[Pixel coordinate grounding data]

* * * *

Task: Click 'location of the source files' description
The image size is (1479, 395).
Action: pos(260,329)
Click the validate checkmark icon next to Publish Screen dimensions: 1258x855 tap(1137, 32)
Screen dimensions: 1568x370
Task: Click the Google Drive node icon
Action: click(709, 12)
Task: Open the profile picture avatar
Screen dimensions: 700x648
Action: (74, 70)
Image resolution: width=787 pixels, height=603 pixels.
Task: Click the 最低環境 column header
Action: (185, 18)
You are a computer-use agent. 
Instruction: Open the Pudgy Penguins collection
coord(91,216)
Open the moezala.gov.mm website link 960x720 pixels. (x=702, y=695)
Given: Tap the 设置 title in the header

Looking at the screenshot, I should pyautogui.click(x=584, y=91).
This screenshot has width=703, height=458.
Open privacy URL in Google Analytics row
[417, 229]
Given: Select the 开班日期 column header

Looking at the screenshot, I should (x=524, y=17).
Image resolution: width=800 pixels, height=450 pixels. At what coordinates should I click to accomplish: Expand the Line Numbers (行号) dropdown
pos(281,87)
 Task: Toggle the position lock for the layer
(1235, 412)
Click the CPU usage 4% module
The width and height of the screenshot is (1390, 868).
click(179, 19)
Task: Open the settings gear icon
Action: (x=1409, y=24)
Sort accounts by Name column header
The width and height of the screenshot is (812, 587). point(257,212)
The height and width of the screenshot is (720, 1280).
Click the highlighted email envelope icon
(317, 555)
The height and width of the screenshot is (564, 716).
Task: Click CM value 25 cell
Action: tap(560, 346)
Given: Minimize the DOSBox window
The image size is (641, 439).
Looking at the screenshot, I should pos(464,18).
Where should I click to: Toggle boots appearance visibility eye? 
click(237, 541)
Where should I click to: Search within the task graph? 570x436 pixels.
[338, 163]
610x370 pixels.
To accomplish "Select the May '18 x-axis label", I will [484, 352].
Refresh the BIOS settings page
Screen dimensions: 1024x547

* * * *

**TO DO**
Your answer should be an exact transcription of the data above.

**RESULT OF THE TASK**
Task: Click 'location of the source files' description
The image size is (1479, 395).
Action: pos(260,329)
Click the validate checkmark icon next to Publish Screen dimensions: 1258x855 tap(1137, 32)
Screen dimensions: 1568x370
Task: Click the Google Drive node icon
Action: click(709, 12)
Task: Open the profile picture avatar
Screen dimensions: 700x648
Action: (74, 70)
Image resolution: width=787 pixels, height=603 pixels.
Task: Click the 最低環境 column header
Action: (185, 18)
You are a computer-use agent. 
Instruction: Open the Pudgy Penguins collection
coord(91,216)
Open the moezala.gov.mm website link 960x720 pixels. (x=702, y=695)
Given: Tap the 设置 title in the header

Looking at the screenshot, I should pyautogui.click(x=584, y=91).
This screenshot has width=703, height=458.
Open privacy URL in Google Analytics row
[417, 229]
Given: Select the 开班日期 column header

Looking at the screenshot, I should (x=524, y=17).
Image resolution: width=800 pixels, height=450 pixels. At what coordinates should I click to accomplish: Expand the Line Numbers (行号) dropdown
pos(281,87)
 Task: Toggle the position lock for the layer
(1235, 412)
Click the CPU usage 4% module
The width and height of the screenshot is (1390, 868).
click(179, 19)
Task: Open the settings gear icon
Action: (x=1409, y=24)
Sort accounts by Name column header
The width and height of the screenshot is (812, 587). point(257,212)
The height and width of the screenshot is (720, 1280).
Click the highlighted email envelope icon
(317, 555)
The height and width of the screenshot is (564, 716).
Task: Click CM value 25 cell
Action: tap(560, 346)
Given: Minimize the DOSBox window
The image size is (641, 439).
Looking at the screenshot, I should pos(464,18).
Where should I click to: Toggle boots appearance visibility eye? 
click(237, 541)
Where should I click to: Search within the task graph? 570x436 pixels.
[338, 163]
610x370 pixels.
To accomplish "Select the May '18 x-axis label", I will [484, 352].
Refresh the BIOS settings page
Screen dimensions: 1024x547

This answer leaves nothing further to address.